In vivo experimental design. Group 1 (Control group) received saline injections during 4 consecutive days. Group 2 (Diabetic group) received streptozocin injections during 4 consecutive days. Group 3 (Diabetic group treated with 2D conditioned medium) received streptozocin injections during 4 consecutive days and 2D conditioned medium injection at days 28 and 29 after first streptozocin injection. Group 4 (Diabetic group treated with 3D conditioned medium) received streptozocin injections during 4 consecutive days and 3D conditioned medium injection at day 28 and 29 after first streptozocin injection. Animal were euthanized at day 35. n ​= ​4.

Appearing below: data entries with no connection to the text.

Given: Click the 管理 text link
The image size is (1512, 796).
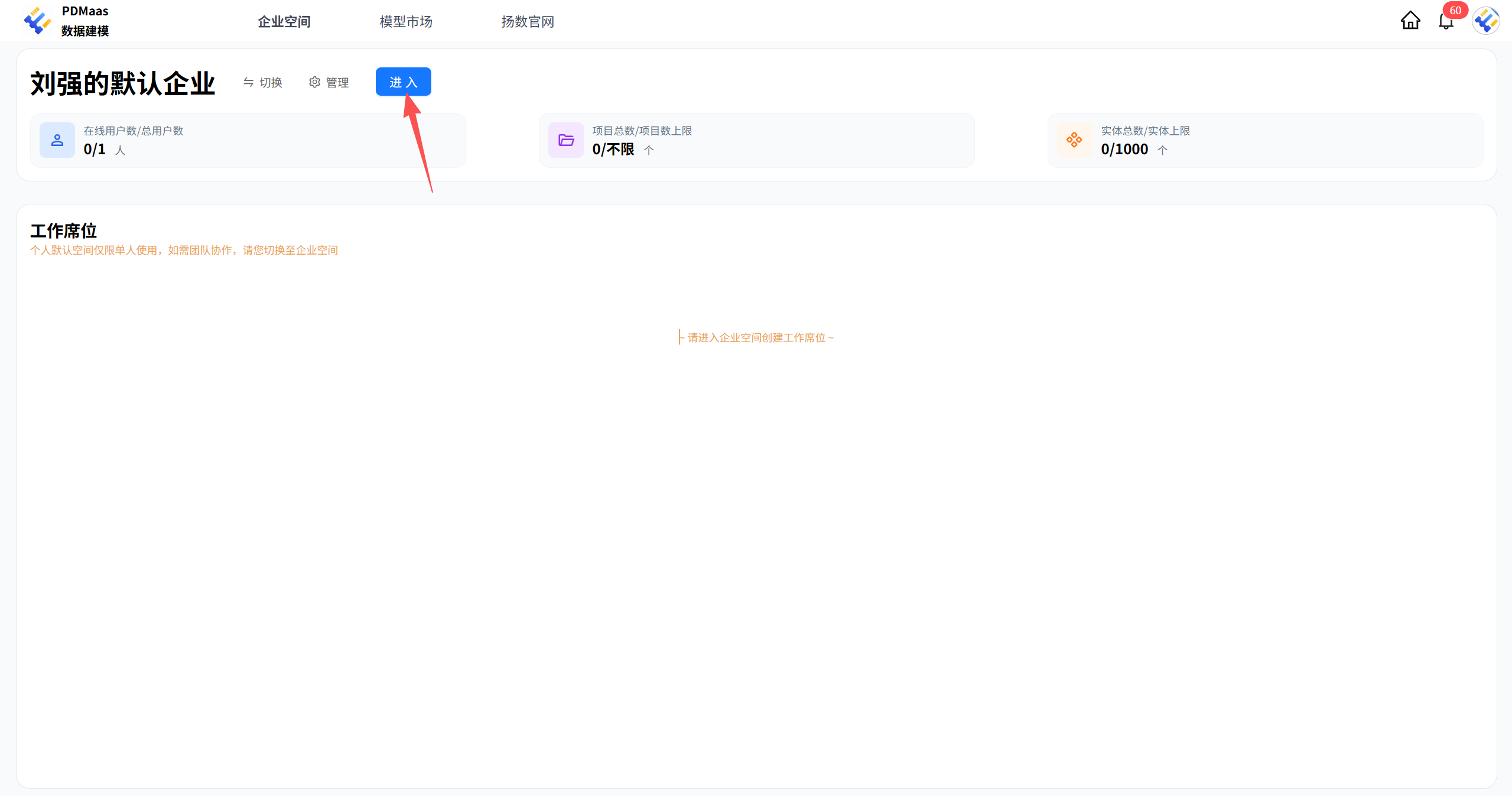Looking at the screenshot, I should tap(337, 83).
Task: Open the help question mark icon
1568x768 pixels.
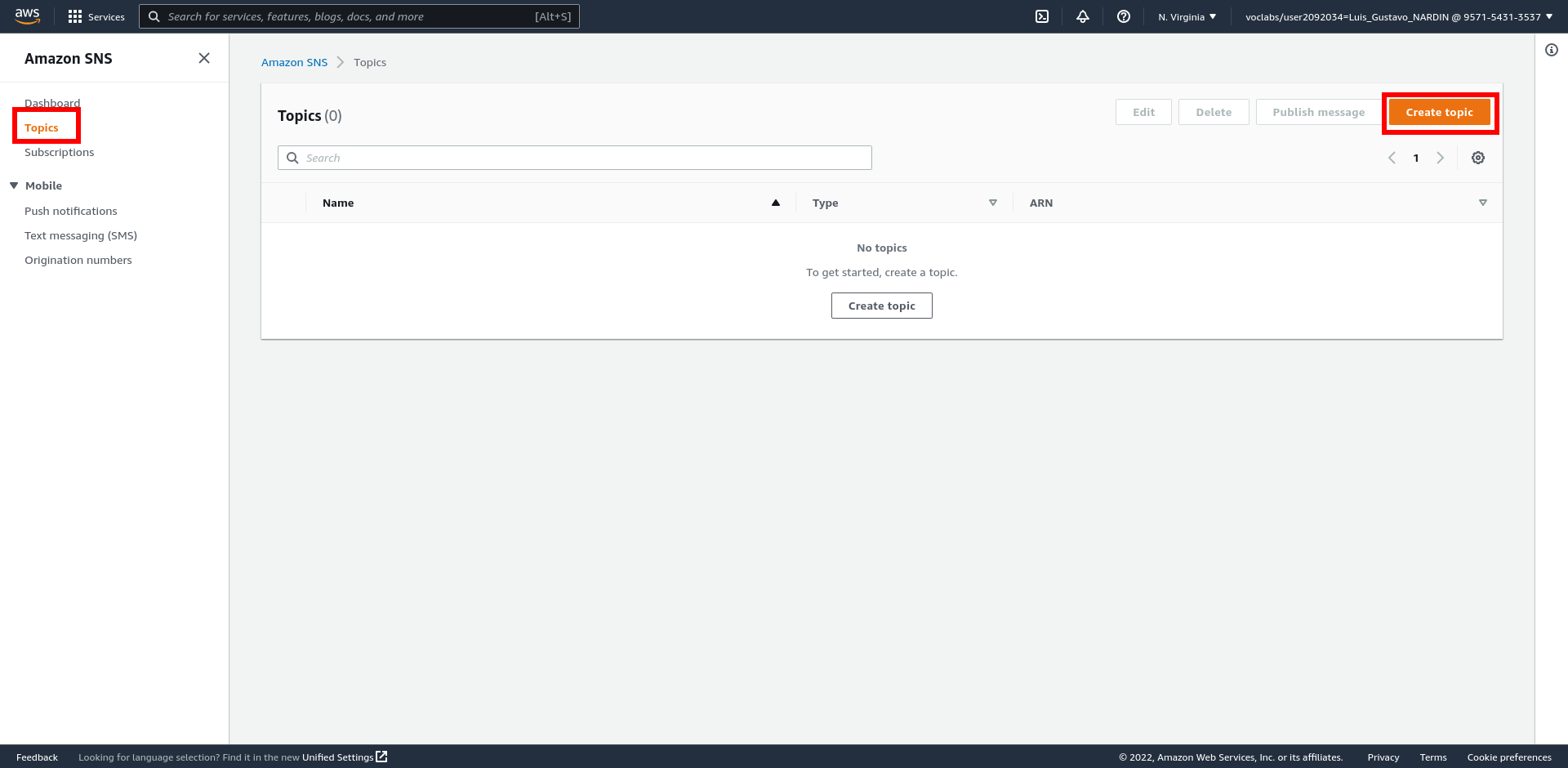Action: point(1124,16)
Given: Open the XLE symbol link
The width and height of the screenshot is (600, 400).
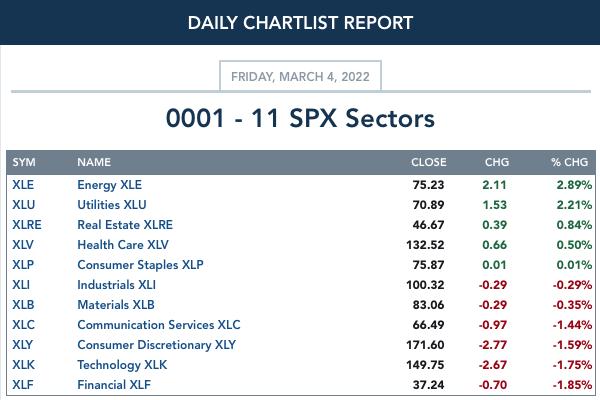Looking at the screenshot, I should coord(23,185).
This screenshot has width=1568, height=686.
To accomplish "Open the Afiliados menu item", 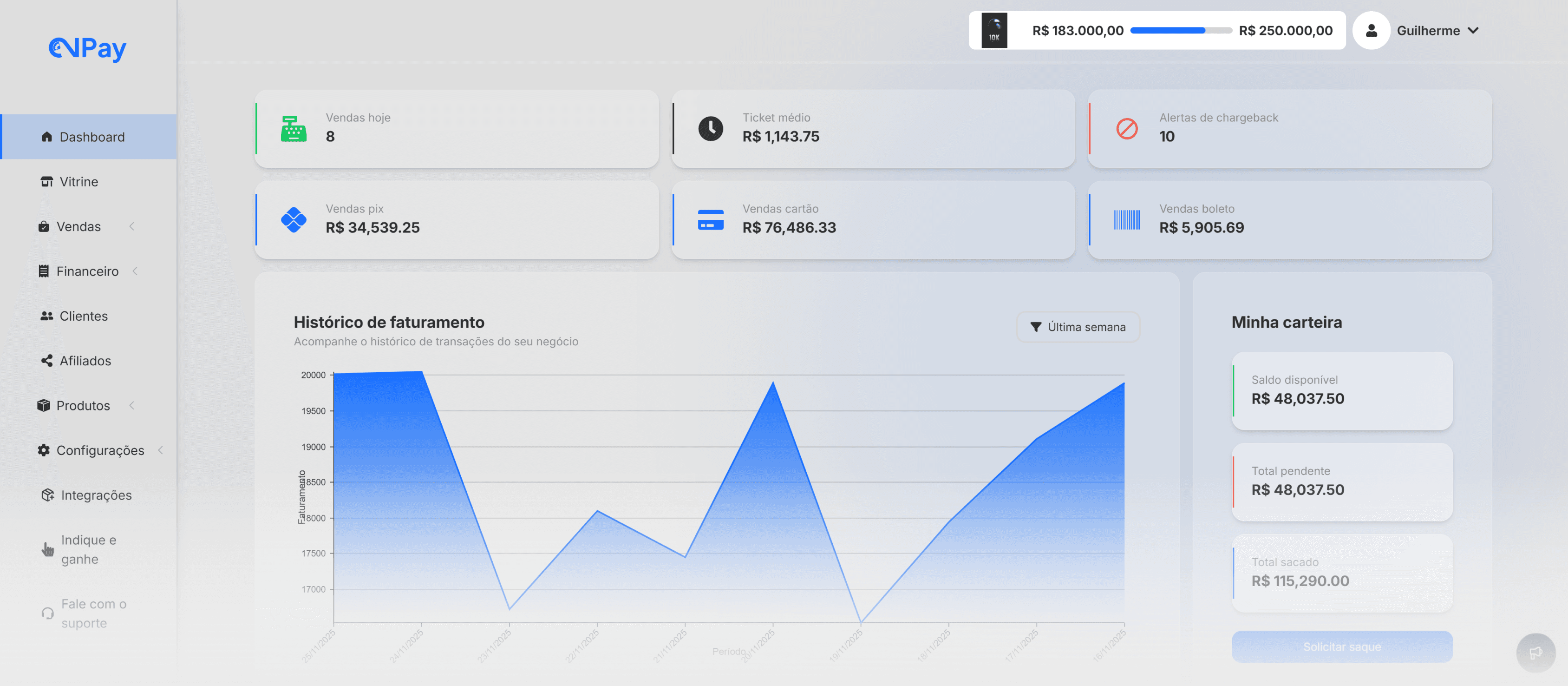I will click(x=85, y=361).
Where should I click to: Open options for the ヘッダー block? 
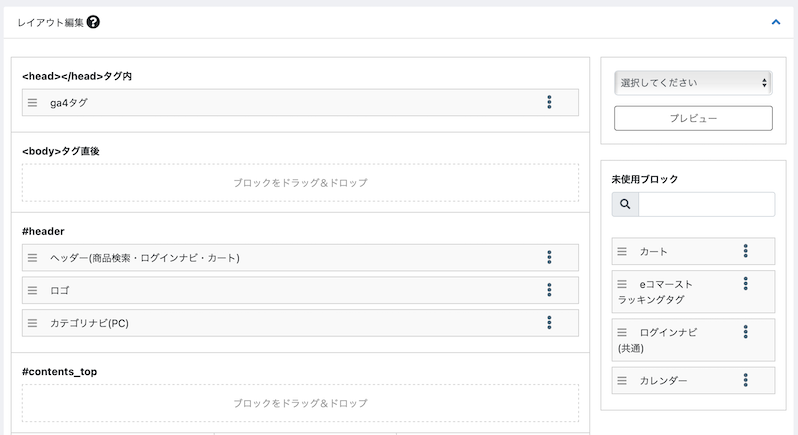549,257
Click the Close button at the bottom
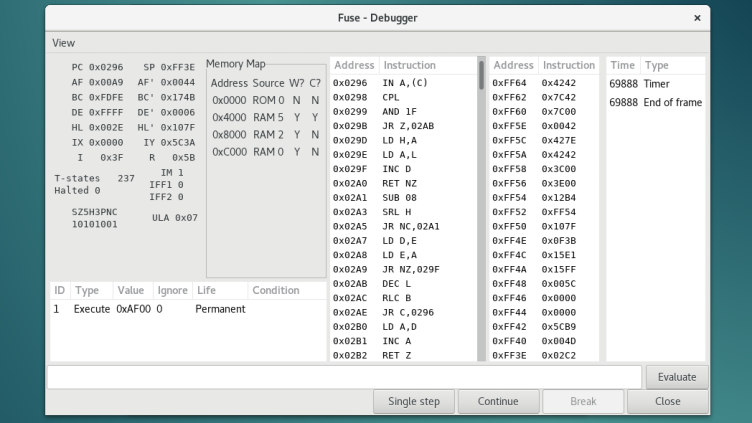Viewport: 752px width, 423px height. (x=667, y=401)
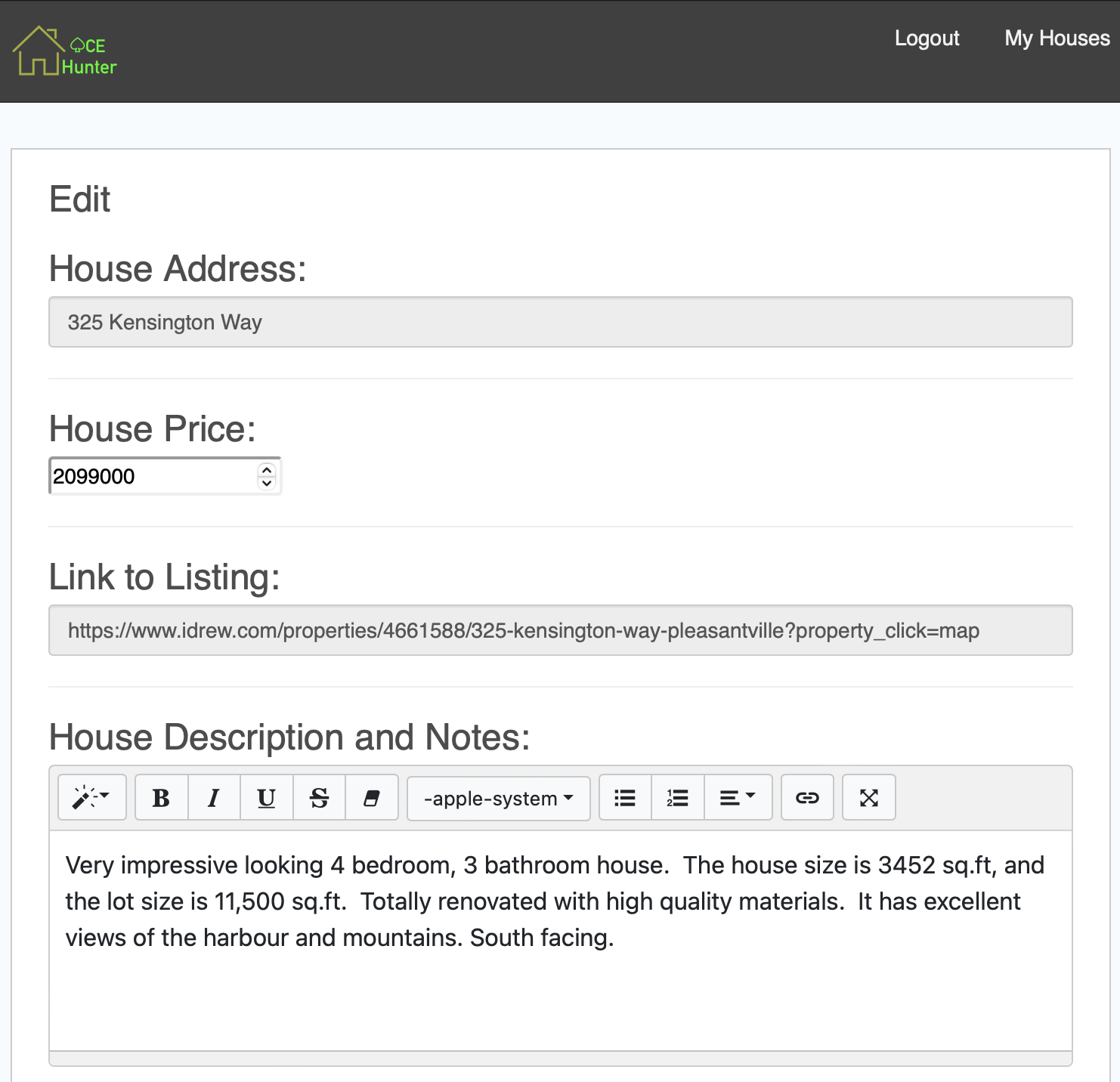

Pancreatic and CM-2D and CM-3D cytokine profiling using cytometric bead array (CBA)

Pancreatic tissue from experimental groups was crushed with scissors and then processed with ultrasonic sonicator (Virsonic 60) in lysis buffer (50 ​mM Tris, 150 ​mM NaCl, 1 ​mM NaF, 0.2 ​mM Sodium orthovanadate, 200 ​mM Sodium Pirophosphate, 0.1% SDS, 1% TritonX-100) plus protease inhibitor cocktail. Cytokines IL-10, IL-17 ​A, TNF-α, IFN-γ, IL-6, IL-2 and IL-4 were measured in pancreas homogenates and 2D and 3D ASC conditioned medium (CM-2D and CM-3D) using the kit CBA mouse Th1/Th2/Th17 (BD cat. No. 560484). Samples were analyzed according to manual user guide and results were analyzed by software FCAP Array 3.0 (BD Biosciences) after collection of events in the flow cytometer (BD C6 Accuri).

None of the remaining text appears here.